Together they passed out onto the floor and in a few minutes the first squad of crew candidates had begun their training. Of the twenty, two had rowed in the varsity boat of the preceding year, four had rowed with the second eight, three had trained as substitutes, and the balance, eleven candidates, represented new and inexperienced material as far as shell-rowing was concerned. Well-nigh all were what Trevor would have termed “wetbobs,” and had paddled about in tubs or perhaps rowed now and then in a pair-oar.

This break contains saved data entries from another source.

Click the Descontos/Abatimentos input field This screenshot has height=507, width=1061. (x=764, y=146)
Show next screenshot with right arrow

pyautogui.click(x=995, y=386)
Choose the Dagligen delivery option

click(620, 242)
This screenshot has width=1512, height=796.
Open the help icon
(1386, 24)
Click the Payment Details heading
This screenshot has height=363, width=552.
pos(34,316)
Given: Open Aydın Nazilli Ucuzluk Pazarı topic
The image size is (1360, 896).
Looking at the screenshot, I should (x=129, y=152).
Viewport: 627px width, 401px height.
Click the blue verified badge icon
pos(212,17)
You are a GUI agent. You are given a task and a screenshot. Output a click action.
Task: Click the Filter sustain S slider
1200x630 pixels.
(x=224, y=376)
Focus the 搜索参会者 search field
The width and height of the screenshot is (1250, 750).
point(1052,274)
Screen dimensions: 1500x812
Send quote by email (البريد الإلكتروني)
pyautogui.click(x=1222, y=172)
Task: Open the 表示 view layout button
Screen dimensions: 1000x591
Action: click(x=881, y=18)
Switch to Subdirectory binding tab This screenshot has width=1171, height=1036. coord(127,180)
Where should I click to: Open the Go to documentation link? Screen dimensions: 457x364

Professor Beck and Dick were busy for the half hour that constituted the first day’s exercising. Generally speaking, each candidate required a different work from his neighbors. In Brown the forearm muscles were undeveloped; in Smith the chest muscles had been neglected; in Jones the back was as unbending as a two-inch plank, while Robinson, perchance, was in a state of general flabbiness. The professor viewed attentively the work of each boy, altered the exercise here, stopped it there, increased it elsewhere, while Dick stood beside him, listening to his instructions and memorizing, as pointed out to him, the needs of the different ones. After awhile the fellows were sent to the track for the briefest of trots, and so, having stood for an instant under a shower-bath, dressed, and went their ways full-fledged crew candidates, with an inalienable right to look down condescendingly upon their schoolmates, to cut Friday night lectures, and comport themselves generally in the manner of coming heroes.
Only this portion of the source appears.